Como la cumbre de Washington no ha deparado novedades sustanciales, y ha servido para crear la agenda e imágenes que se esperaba, concluida con una gran fotografía, vamos a hablar de imágenes, pero con un mayor contenido estético. Ayer al mediodía, con la inmejorable compañía de JCJ, fui a ver una exposición fotográfica en el Museo Reina Sofía dedicada al autor leones Alberto García-Alix, autor del que yo desconocía casi todo, pero que posee un sentido del retrato muy desarrollado, aunque a mi las que más me gustaron fueron las imágenes en las que muestra parejas, especialmente en entornos urbanos, poseedoras de una fuerza enorme.
Ni lo pensé en ese momento, sino que no fue hasta horas más tarde cuando me puse a reflexionar sobre cómo ha cambiado esto de la fotografía en los últimos años. No el sentido artístico de la misma, ni su importancia y presencia, que siguen siendo enormes, sino su mera obtención. Yo saco bastantes fotos, lo hacía antes con las cámaras analógicas, pero desde la llegada de la cámara digital las posibilidades se han disparado hasta el infinito. Todo el mundo poseemos en nuestras manos un artefacto capaz de sacar millones de fotos, a coste nulo, y en el que podemos ver el resultado, y así corregirnos poco a poco, al menos evitando errores de bulto como poner el dedo en el objetivo y similar, que serviros ha cometido varias veces. No hace demasiados años, sacar fotos era algo muy parecido a jugar a la lotería de Navidad. Tirabas algunas imágenes, que jugaban el papel de décimos, sacabas el carrete, ibas a la tienda y te citaban para dentro de semana y algo al sorteo. Llegado ese día mágico, ibas nervioso a la tienda, te daban tu bombo particular y empezabas a realizar extracciones. “qué mala”, “pufff”, “otra movida”... “bueno, esta no está mal”... “qué desastre”... “qué bonita!!” y así hasta acabar las 24 o 36 que se tratase, nunca un número exacto porque alguna no había salido (es decir, era tan mal que ni te al daban, o eso al menos entendía el de la tienda de turno) y otras estaban de más en función de cómo se hubiera enganchado el carrete a la cámara.

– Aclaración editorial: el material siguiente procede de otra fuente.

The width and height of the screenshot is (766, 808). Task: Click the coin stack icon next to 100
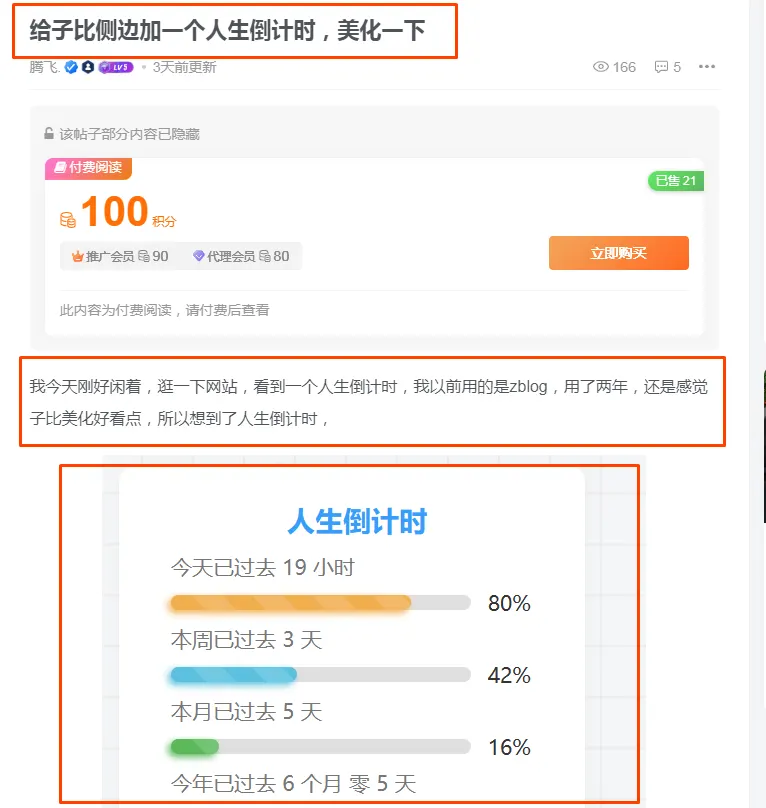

Eso sí, pagabas por todo el paquete de imágenes, pese a que muchas ellas fueran realmente infames. No recuerdo, pese a ello, haber destruido foto alguna, y aseguro al lector que varias se lo merecía. Así, poco a poco, ibas almacenado álbumes de distinto tamaño, principalmente en función de lo que estaba de oferta en aquel momento, y tiras de negativos que nunca entraban en al funda que te otorgaban, y que casi siempre acababan mezclados y esparcidos con otros negativos de origen confuso y temática dispar. Hacer copias en caso de fotos colectivas era una auténtica aventura, pero tenía su contrapartida, dado que exigía juntar nuevamente a los retratados, y por ello extender el momento de unión y charla que había generado las instantáneas pasadas. Se apuntaban números y letras que parecían sacadas de un código criptográfico extraño, y volvías a la administración de lotería fotográfica, de la que a veces sacabas copias de mejor calidad que los originales, o peor, que de todo había.
Todo este proceso duraba días, o semanas, y costaba dinero en cada paso. Y desde hace poco ha desaparecido. Todo es instantáneo, la captura de la imagen, el archivo, su envío, distribución.. es fascinante. Si para mi lo es no puedo imaginar lo que piensa un autor como, pongamos el caso, García-Alix, que ha visto como en pocos años el medio en el que se ha desenvuelto su arte se ha transformado de una manera tan brutal como inimaginable. Las imágenes de su exposición, muchas enmarcadas en los años ochenta y noventa, muestran una realidad tan descarnada, pero a la vez tan antigua como los medios con los que se elaboraron, pero enseñan que la belleza y la gracia no están en la cámara, sino en el ojo, en la mente que la maneja.